▸ **Directions for this task**: Images excepted, the data below must be repeated exactly.
◆ ◆ ◆ ◆ ◆ ◆ ◆
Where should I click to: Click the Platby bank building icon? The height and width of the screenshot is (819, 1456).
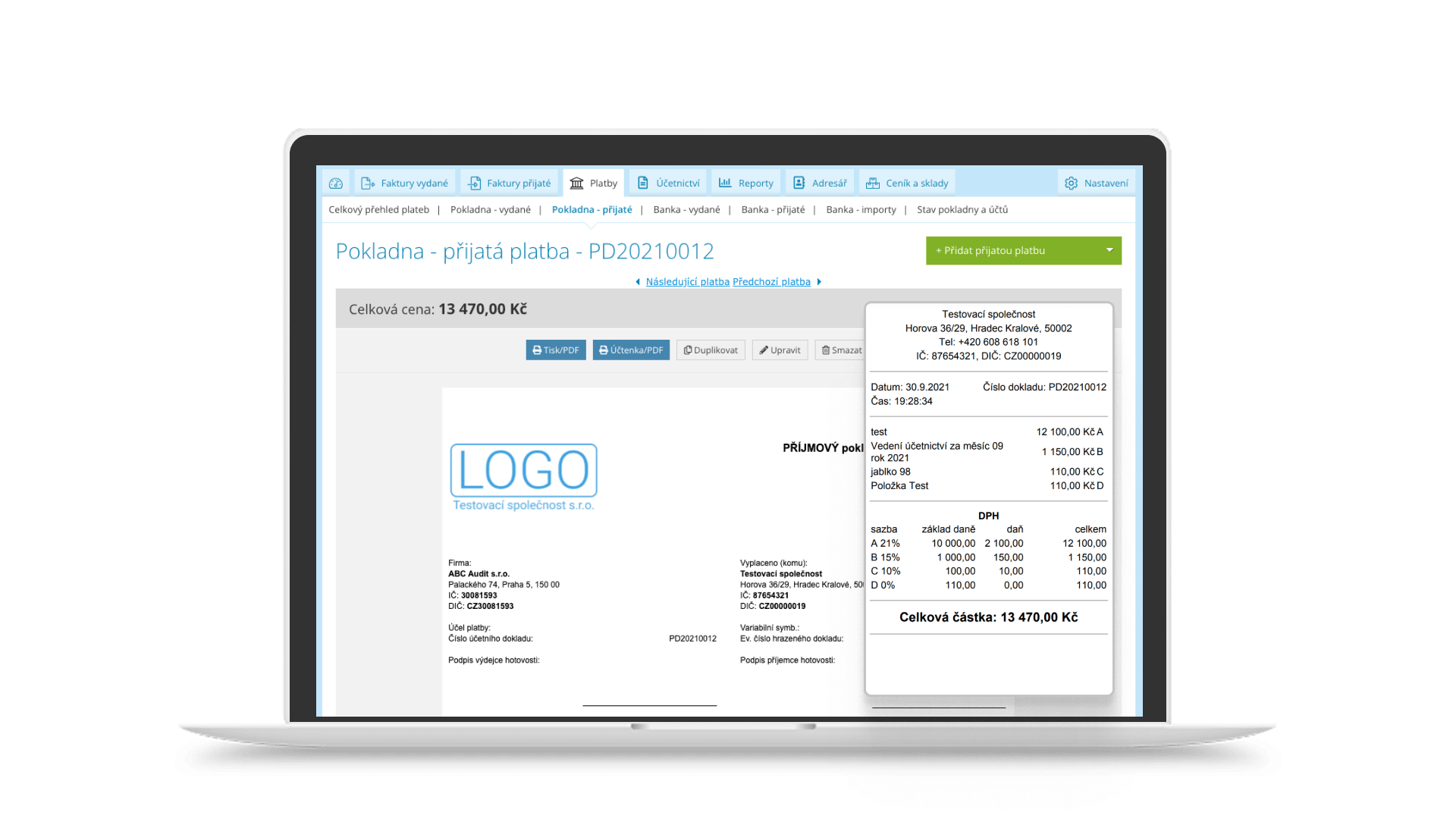[577, 184]
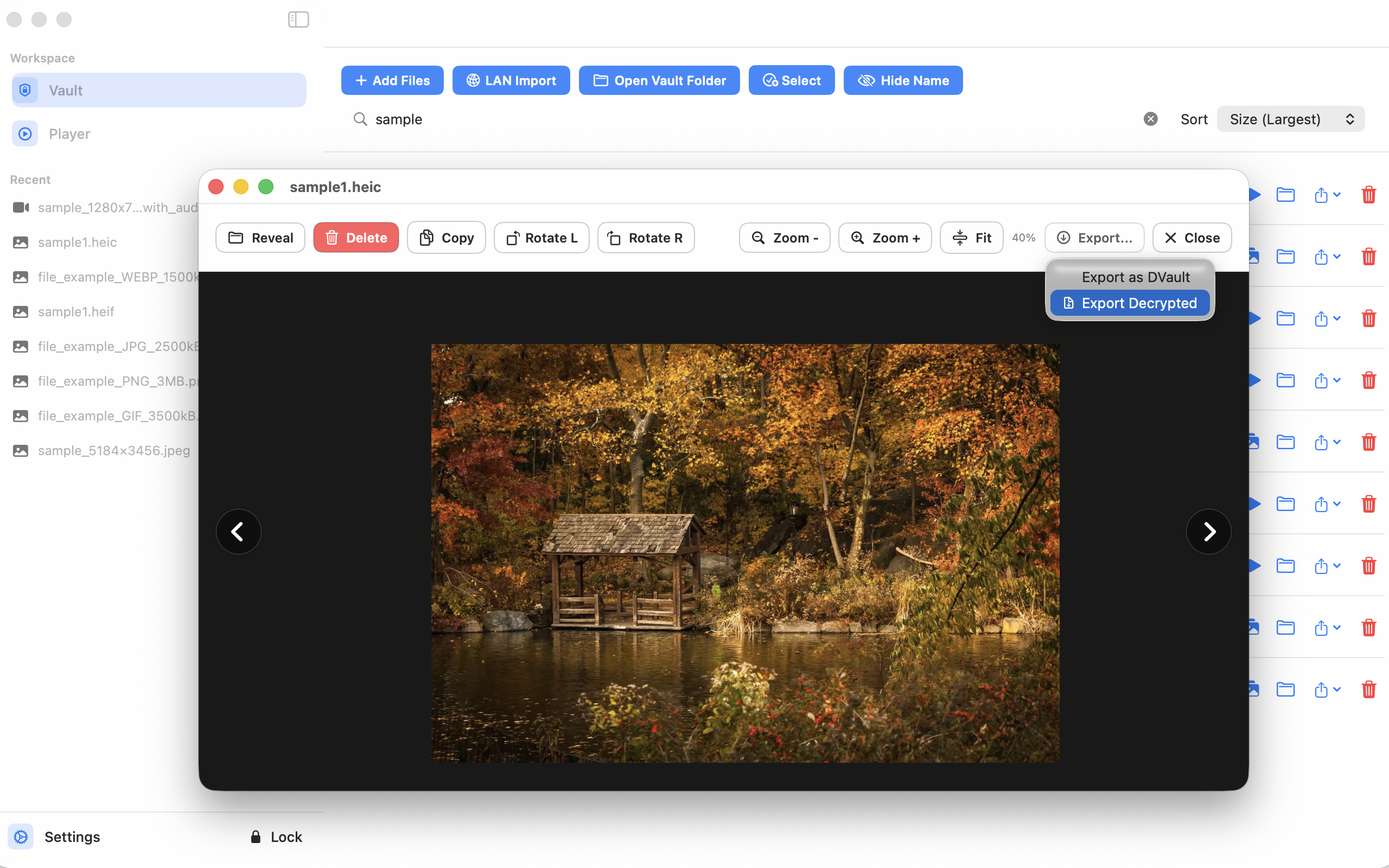1389x868 pixels.
Task: Enable Select mode for files
Action: [x=791, y=80]
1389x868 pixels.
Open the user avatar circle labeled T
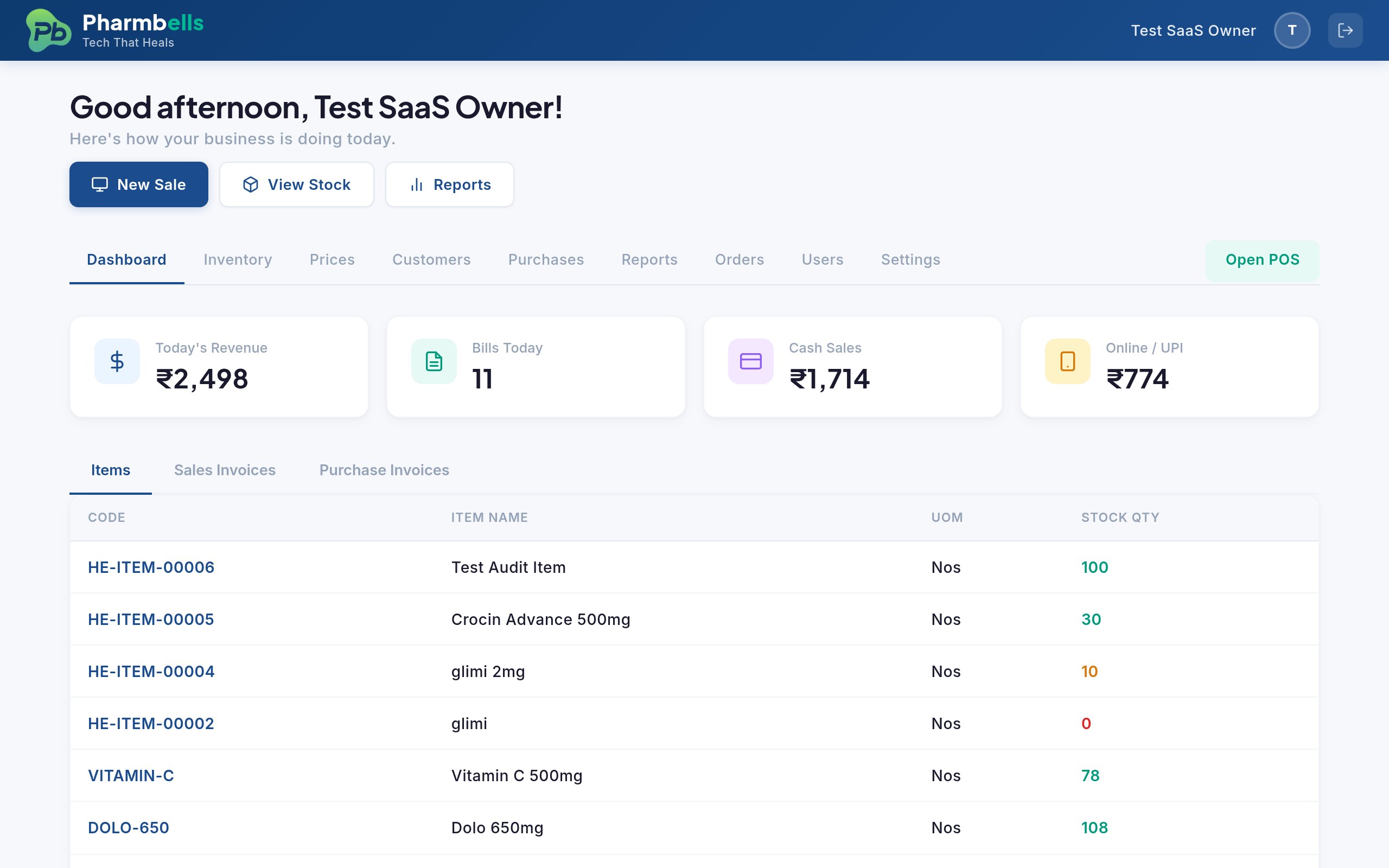(x=1292, y=30)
◆ ◆ ◆ ◆ ◆ ◆ ◆
▸ **Answer for this exercise**:
Where should I click to: Click the Platby bank building icon? The height and width of the screenshot is (819, 1456).
[577, 184]
1389x868 pixels.
Task: Enable Select mode for files
Action: [x=791, y=80]
1389x868 pixels.
Open the user avatar circle labeled T
(x=1292, y=30)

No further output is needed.